Show all lines below holding the string "agent".

Saved data entries
-----
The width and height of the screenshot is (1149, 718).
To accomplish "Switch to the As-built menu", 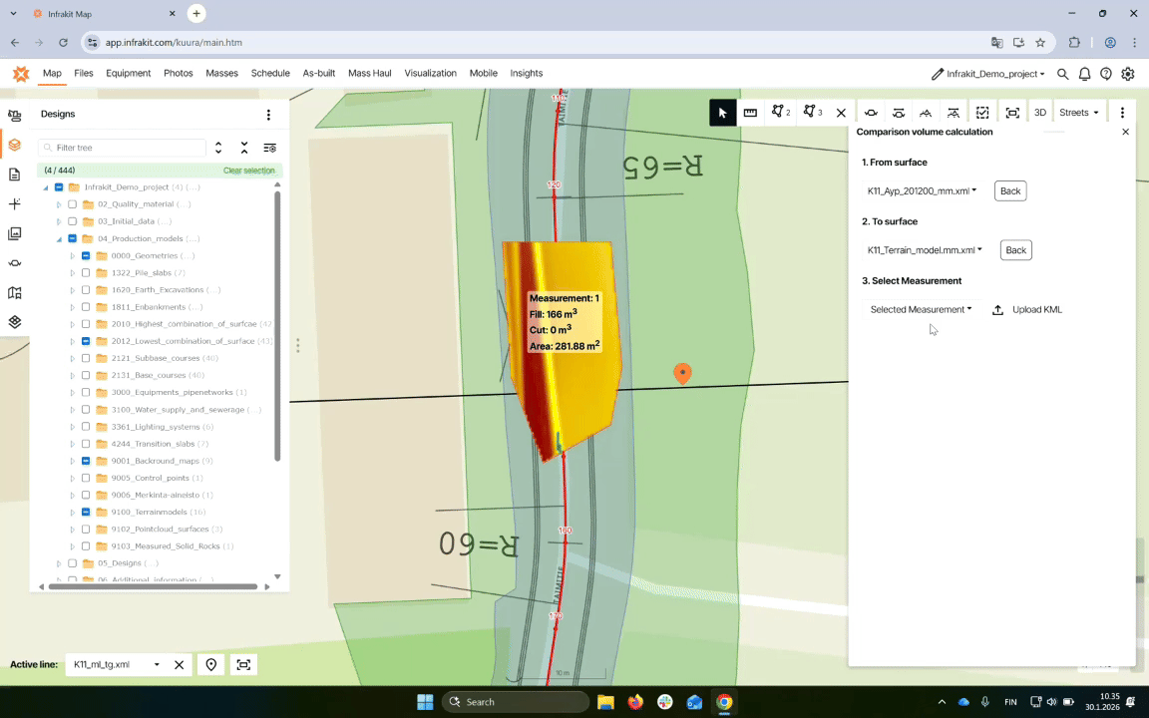I will point(318,73).
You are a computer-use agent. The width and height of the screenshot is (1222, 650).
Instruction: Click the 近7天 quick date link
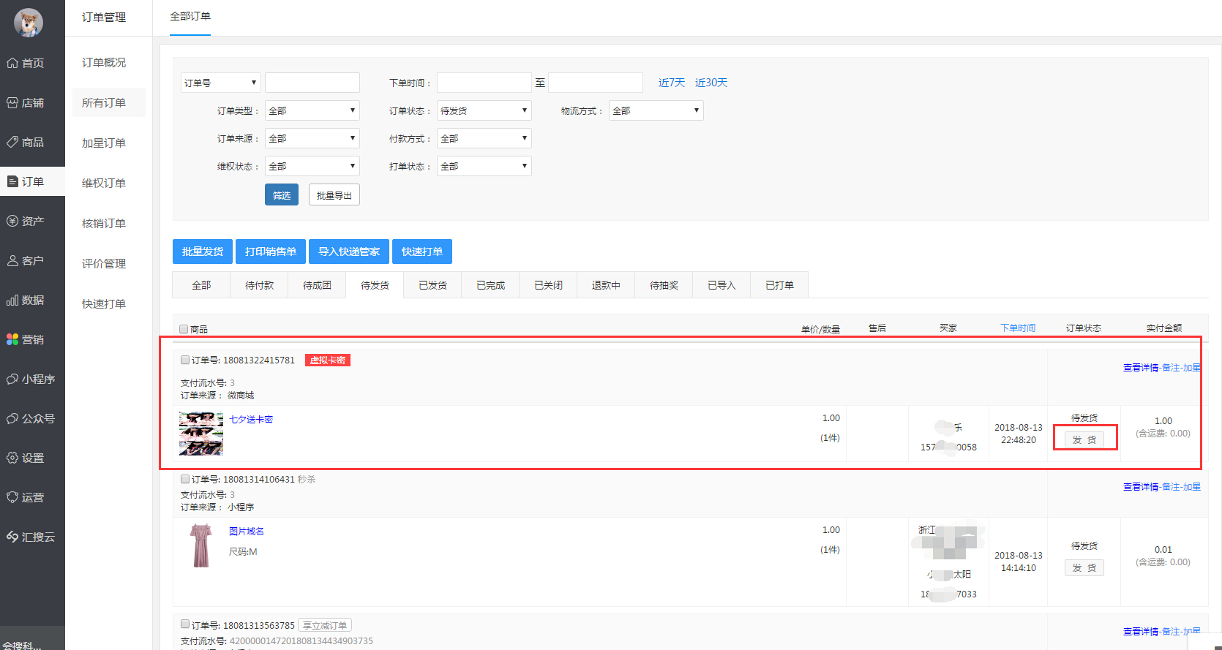pos(671,83)
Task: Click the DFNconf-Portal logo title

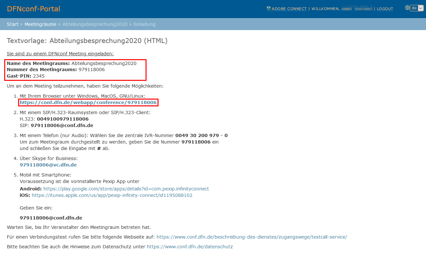Action: click(x=34, y=9)
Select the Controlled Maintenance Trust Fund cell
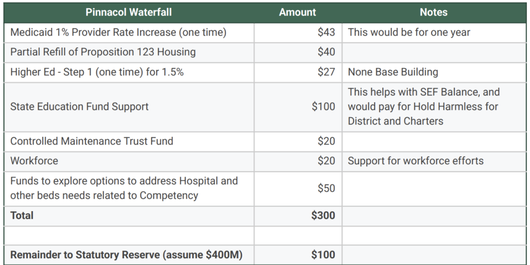This screenshot has height=265, width=530. pos(92,141)
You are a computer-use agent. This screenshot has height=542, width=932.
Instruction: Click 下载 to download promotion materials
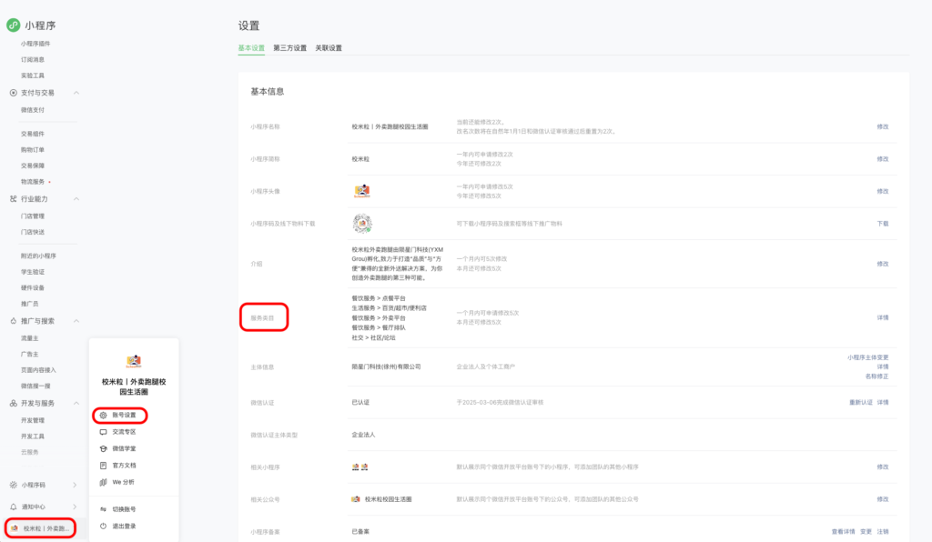tap(881, 221)
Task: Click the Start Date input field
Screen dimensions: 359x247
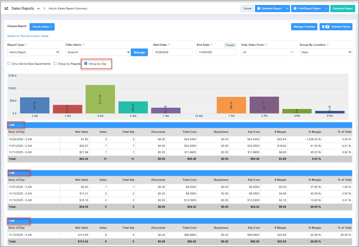Action: click(x=172, y=52)
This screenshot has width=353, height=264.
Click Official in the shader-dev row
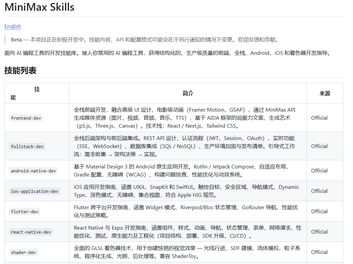[319, 252]
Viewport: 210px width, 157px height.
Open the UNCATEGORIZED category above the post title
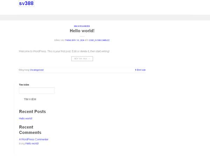pyautogui.click(x=82, y=26)
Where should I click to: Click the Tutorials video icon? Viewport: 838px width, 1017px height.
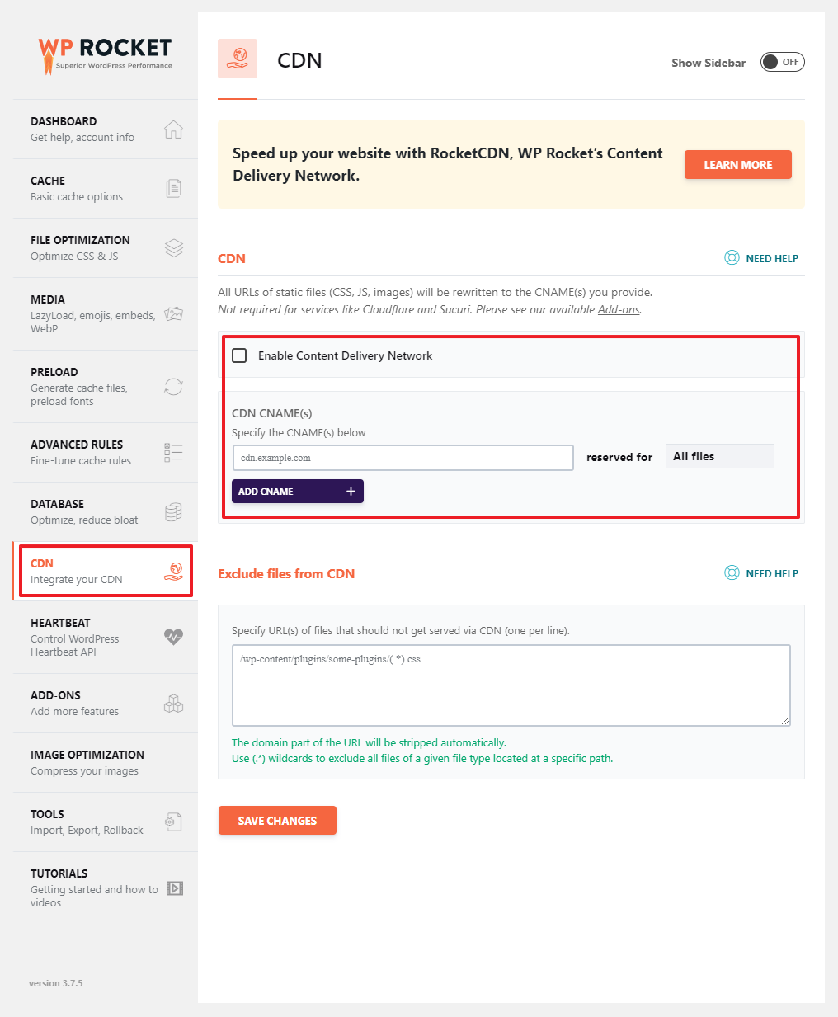(x=175, y=888)
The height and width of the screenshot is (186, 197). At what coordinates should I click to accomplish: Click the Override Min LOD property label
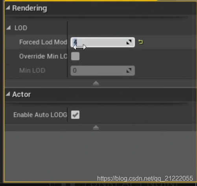click(43, 56)
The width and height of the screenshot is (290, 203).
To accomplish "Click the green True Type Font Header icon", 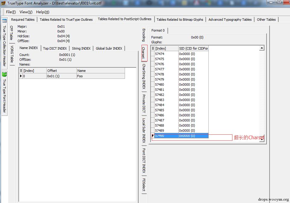I will [5, 74].
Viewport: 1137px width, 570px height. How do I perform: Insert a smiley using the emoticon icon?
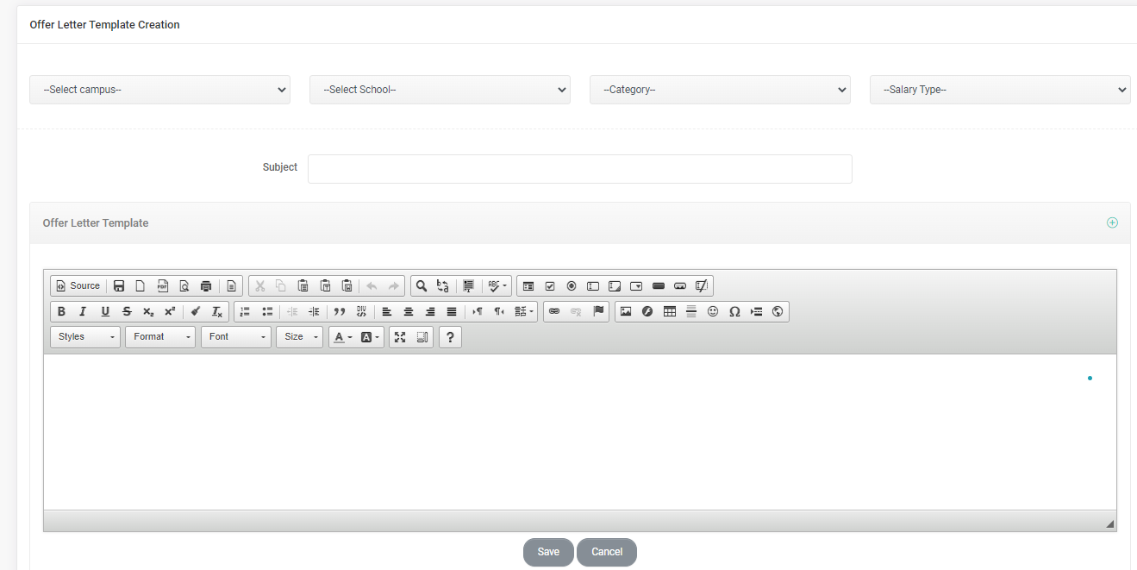pyautogui.click(x=713, y=312)
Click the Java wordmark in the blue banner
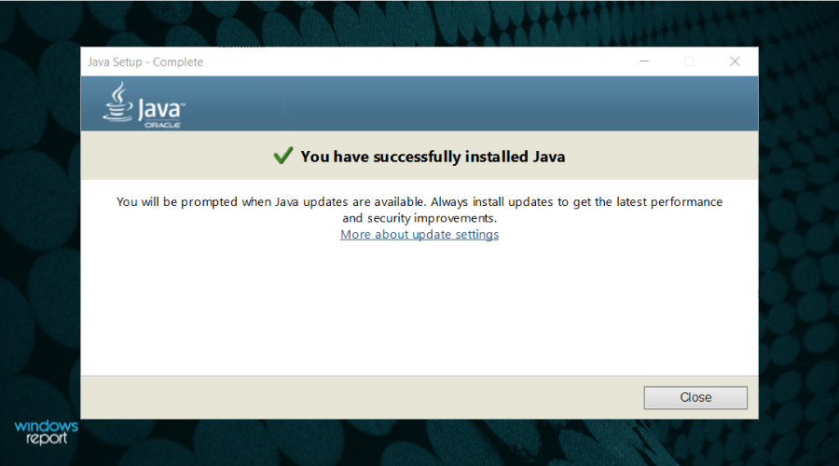This screenshot has width=839, height=466. tap(161, 109)
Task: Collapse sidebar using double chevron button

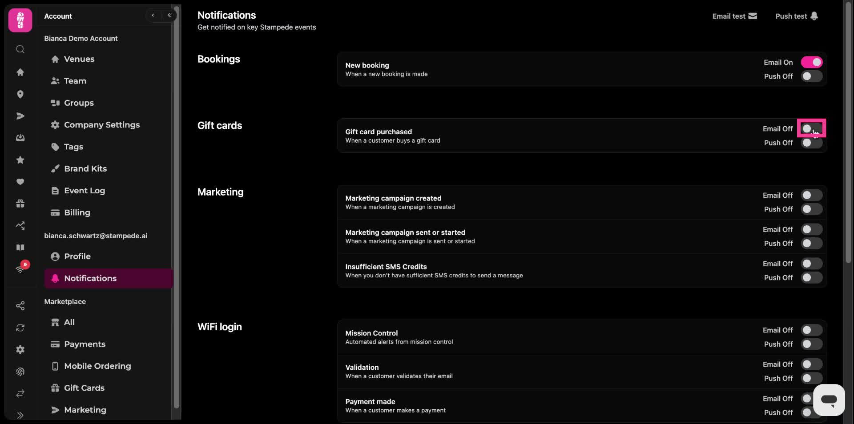Action: [169, 16]
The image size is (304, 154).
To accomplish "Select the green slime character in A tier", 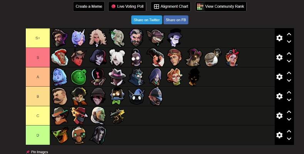I will tap(79, 77).
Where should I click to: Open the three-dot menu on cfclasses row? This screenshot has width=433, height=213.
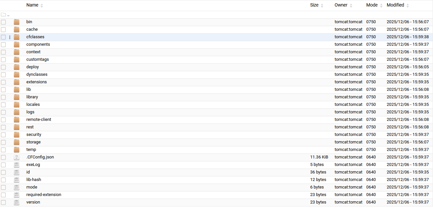tap(10, 37)
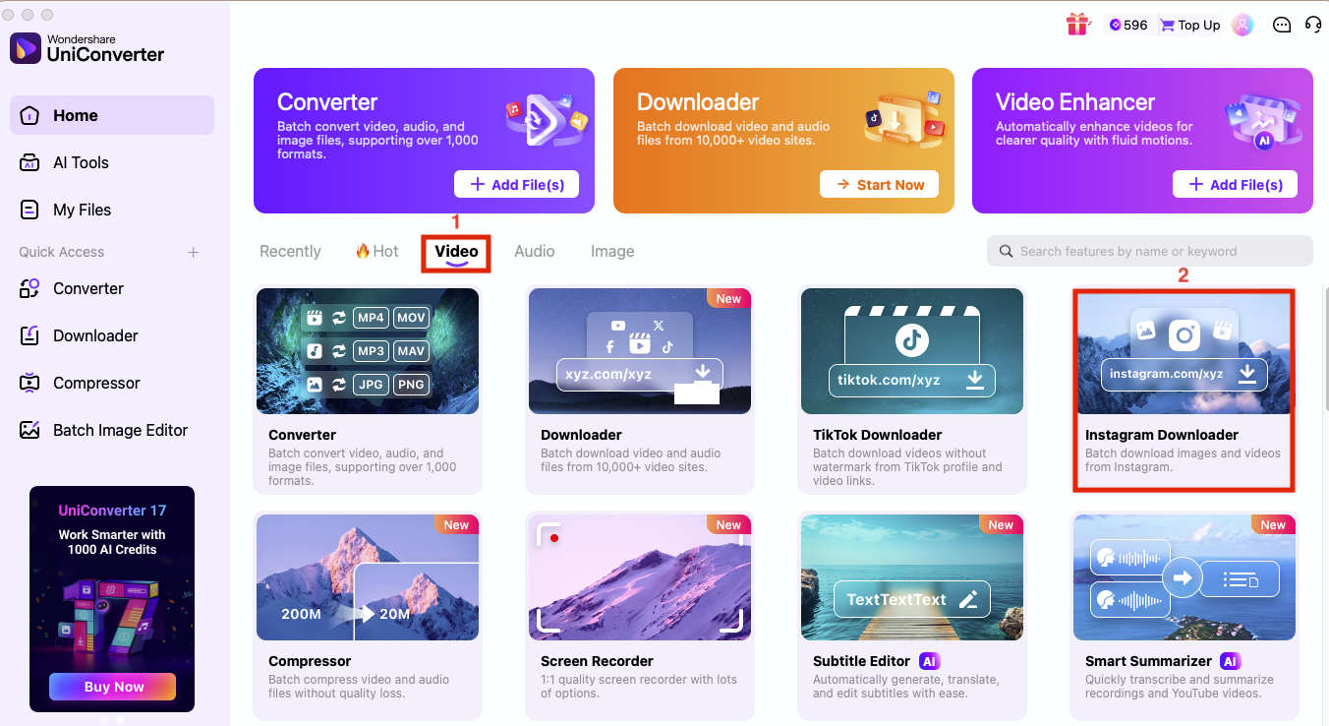Click plus to add a Quick Access item
This screenshot has width=1329, height=726.
coord(193,252)
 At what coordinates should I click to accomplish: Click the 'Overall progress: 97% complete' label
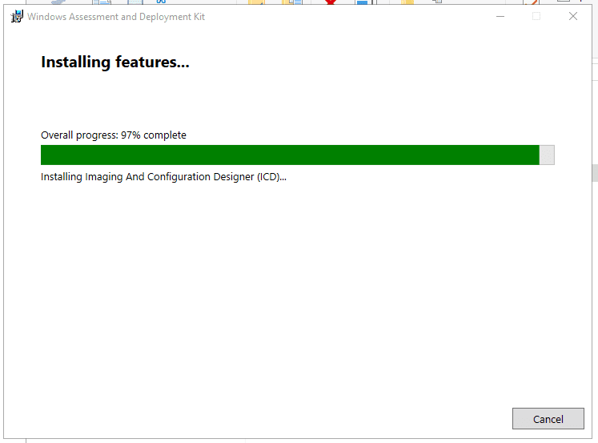pos(114,135)
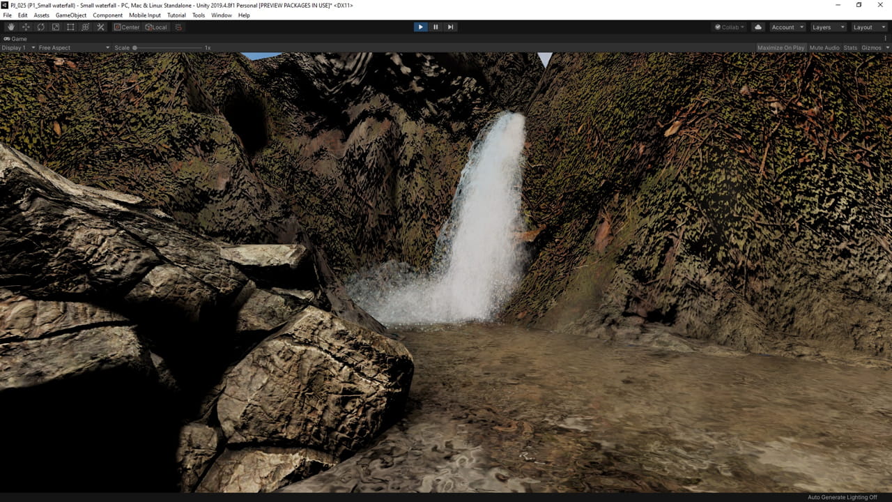
Task: Open the GameObject menu
Action: (71, 15)
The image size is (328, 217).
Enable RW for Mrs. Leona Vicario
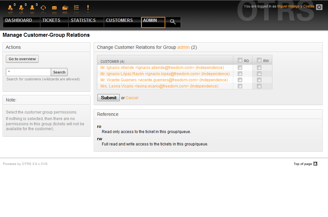tap(259, 86)
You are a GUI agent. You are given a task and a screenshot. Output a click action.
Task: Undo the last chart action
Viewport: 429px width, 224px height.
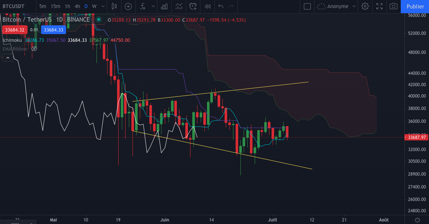tap(220, 7)
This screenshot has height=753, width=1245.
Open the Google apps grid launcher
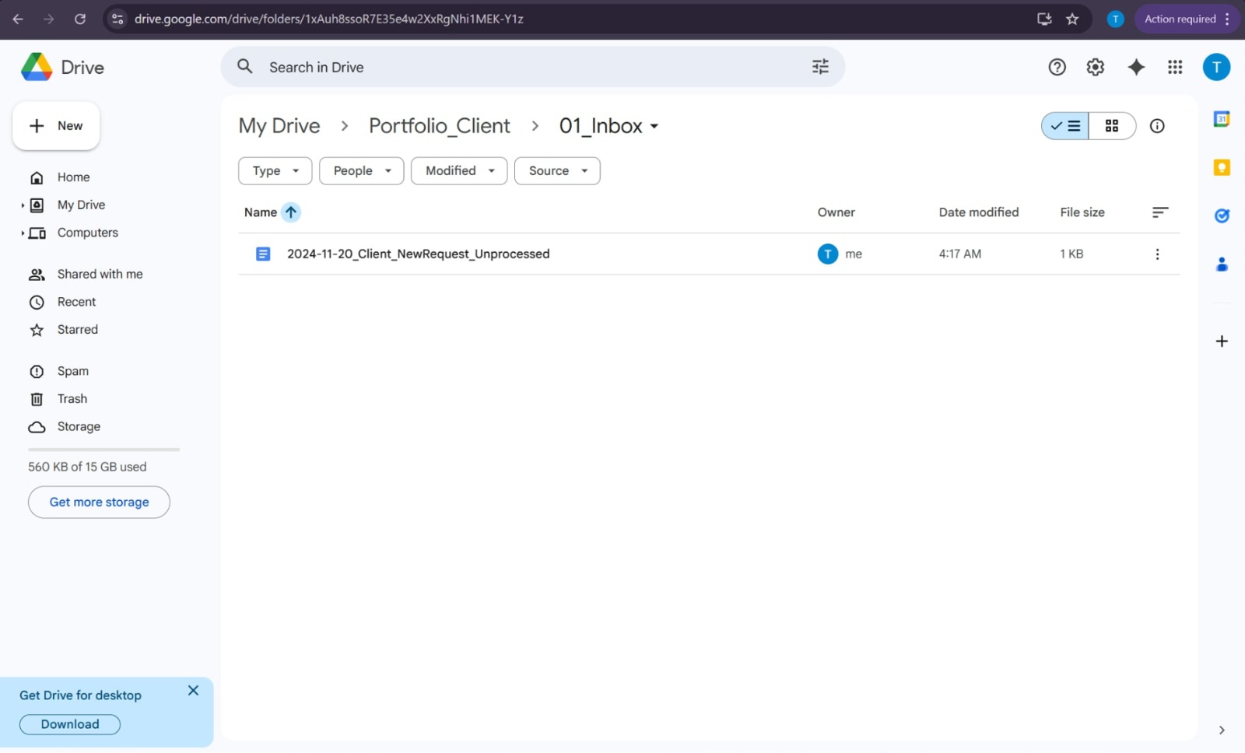point(1175,68)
-----
Written solution
You are a computer-use agent. The width and height of the screenshot is (1222, 650).
You are a computer-use agent. This screenshot has height=542, width=932.
You are a GUI agent. You are given a task and a screenshot. Output a click action.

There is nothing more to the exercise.